Из комнаты все вышли пятясь, хотя он любил, чтобы от него выходили легко и свободно. Петр хотел всех остановить, но не смог — его шепот не услышали. Тогда он смирился и понял, что это конец. И ничего не будет: ни женщин с холодными белыми плечами и теплыми домашними губами, ни моря и его запахов — солоноватых, щекочущих ноздри запахов водорослей, см(C)лы и свежих стружек, — не будет тех ярких минут, которые так прочно вошли в его жизнь, что он и сейчас легко вспоминал их. Черные голые ветки в редкий мелкий снег. Льется теплый свет из бокового оконца. Скрипят полозья. Снег от луны светло-зеленый. На ходу качающийся фонарь в карете освещает маленькое окошко. В окошке мордашка любимой дочки Лизаньки: кругленькая, раскрасневшаяся от мороза. Часовой у двора делает положенный артикул. На треугольной шляпе лунный свет, на рыжих усах — иней. «Какого полка?» — спрашивает Лизанька баском, подражая ему, отцу. Солдат моргает, вдохновенно кричит: «Лейб-гвардии Семеновского!…» «Молодец, камрад!» — Лизанька хлопает солдата по плечу и вместе с ним через три ступеньки — в теплые горницы… Ах, какой приятный сон! Заворочался, еще вспомнил: узкий канал в Амстердаме и он, совсем один, никому неизвестный шкипер бредет в австерию… Даже сейчас вздрогнул при сем воспоминании — в серебристом, мглистом осеннем воздухе крутые черепичные крыши на миг показались красными намокшими парусами. «Паруса… ставить!» — хотел приказать и вдруг мелькнуло, что забыл одно, не требующее отлагательств, самое важное дело, поднялся с подушек, схватил грифель и начертал на стоявшей у изголовья доске: «Отдайте все…» И здесь грифель брызнул и обломился. Петр упал на подушку и закричал от настигшей его смертельной боли. На крик двери распахнулись и точно мышиный писк раздался — придворные вбежали, окружили, стали разглядывать надпись. Но он не успел закончить. Начался бред. «Ларетти и Блюментрост бальзамировать ловко не умеют, а жаль!» — даже в бреду он желал быть своим собственным анатомом.

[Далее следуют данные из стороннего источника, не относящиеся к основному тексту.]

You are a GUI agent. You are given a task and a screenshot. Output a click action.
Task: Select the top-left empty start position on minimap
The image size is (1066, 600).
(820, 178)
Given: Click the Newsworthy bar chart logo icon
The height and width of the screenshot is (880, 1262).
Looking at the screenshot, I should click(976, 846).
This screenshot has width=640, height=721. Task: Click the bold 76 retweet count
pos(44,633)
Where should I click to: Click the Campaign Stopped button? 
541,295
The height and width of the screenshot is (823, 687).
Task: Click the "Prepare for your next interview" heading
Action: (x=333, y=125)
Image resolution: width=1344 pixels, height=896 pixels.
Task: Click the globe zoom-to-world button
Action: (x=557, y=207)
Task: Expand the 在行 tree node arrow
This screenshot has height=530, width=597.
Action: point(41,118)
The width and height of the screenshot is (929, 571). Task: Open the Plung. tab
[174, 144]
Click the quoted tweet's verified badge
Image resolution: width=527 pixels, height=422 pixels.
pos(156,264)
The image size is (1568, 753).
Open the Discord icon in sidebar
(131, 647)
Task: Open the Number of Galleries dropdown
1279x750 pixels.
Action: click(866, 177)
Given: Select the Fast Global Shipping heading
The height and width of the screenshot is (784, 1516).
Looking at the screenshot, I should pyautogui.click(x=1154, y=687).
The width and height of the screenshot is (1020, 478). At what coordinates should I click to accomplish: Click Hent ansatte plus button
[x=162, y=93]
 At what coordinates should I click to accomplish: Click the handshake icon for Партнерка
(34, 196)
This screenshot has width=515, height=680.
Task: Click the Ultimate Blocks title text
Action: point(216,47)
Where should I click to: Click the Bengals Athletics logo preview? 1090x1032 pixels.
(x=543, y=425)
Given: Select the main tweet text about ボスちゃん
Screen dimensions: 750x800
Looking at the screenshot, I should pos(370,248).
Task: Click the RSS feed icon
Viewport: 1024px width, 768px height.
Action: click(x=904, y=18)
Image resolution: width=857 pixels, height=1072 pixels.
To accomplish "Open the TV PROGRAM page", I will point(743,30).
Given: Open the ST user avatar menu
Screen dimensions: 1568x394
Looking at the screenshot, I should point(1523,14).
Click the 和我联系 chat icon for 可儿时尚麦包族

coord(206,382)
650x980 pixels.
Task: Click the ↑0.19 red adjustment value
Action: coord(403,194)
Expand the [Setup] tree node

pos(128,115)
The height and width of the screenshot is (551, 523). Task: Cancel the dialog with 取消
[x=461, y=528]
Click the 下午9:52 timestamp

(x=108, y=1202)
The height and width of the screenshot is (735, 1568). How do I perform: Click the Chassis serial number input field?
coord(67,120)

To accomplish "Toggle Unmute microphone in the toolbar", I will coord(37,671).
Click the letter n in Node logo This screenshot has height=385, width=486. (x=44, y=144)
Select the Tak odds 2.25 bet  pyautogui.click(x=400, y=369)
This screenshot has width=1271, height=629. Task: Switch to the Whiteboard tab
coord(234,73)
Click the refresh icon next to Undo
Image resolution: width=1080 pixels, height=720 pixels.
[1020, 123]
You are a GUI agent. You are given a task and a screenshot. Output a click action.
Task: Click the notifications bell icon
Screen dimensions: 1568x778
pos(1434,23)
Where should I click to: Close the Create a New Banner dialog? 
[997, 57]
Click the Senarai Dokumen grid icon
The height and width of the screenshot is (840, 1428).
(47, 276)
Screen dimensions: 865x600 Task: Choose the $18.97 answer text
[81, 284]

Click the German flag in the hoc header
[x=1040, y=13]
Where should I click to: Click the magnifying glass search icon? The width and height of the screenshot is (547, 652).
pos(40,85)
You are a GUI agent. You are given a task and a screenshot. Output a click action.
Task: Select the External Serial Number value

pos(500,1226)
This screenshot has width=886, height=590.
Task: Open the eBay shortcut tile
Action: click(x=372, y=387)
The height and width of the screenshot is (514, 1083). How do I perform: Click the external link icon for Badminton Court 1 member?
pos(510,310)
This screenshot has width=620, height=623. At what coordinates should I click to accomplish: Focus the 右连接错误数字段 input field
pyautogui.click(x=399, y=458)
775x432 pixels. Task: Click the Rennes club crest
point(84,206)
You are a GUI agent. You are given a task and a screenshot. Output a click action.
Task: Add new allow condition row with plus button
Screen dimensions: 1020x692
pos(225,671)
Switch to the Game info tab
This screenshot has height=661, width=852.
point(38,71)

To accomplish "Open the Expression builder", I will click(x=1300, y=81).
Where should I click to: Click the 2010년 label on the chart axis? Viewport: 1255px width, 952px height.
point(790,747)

У Александра Даниловича Меньшикова в жизни был весьма важный принцип: он всегда брал, но сам никому не давал. Давали ему: светлейшему князю империи Российской, фельдмаршалу, Генерал-губернатору Ингерманландии, сиятельному князю Римской империи германской нации, почетному кавалеру ордена Андрея Первозванного и кавалеру польского ордена Белого орла и датского ордена Белого слона, герцогу Ижорскому и коменданту покоренной шведской фортеции Шлютельбург. И он брал: ведь не для себя, для славы государя, Петра Алексеевича. Как губернатор Санкт-Петербурга, он первым отгрохал пышные хоромы на Вчсильевском острове и проводил жизнь в непрестанном рассеянии: закатывал пиры, давал ассамблеи, пускал фейерверки. Поначалу именно здесь, а не в маленьком домишке царя, устраивались приемы для иноземных послов, проводились советы и конференции.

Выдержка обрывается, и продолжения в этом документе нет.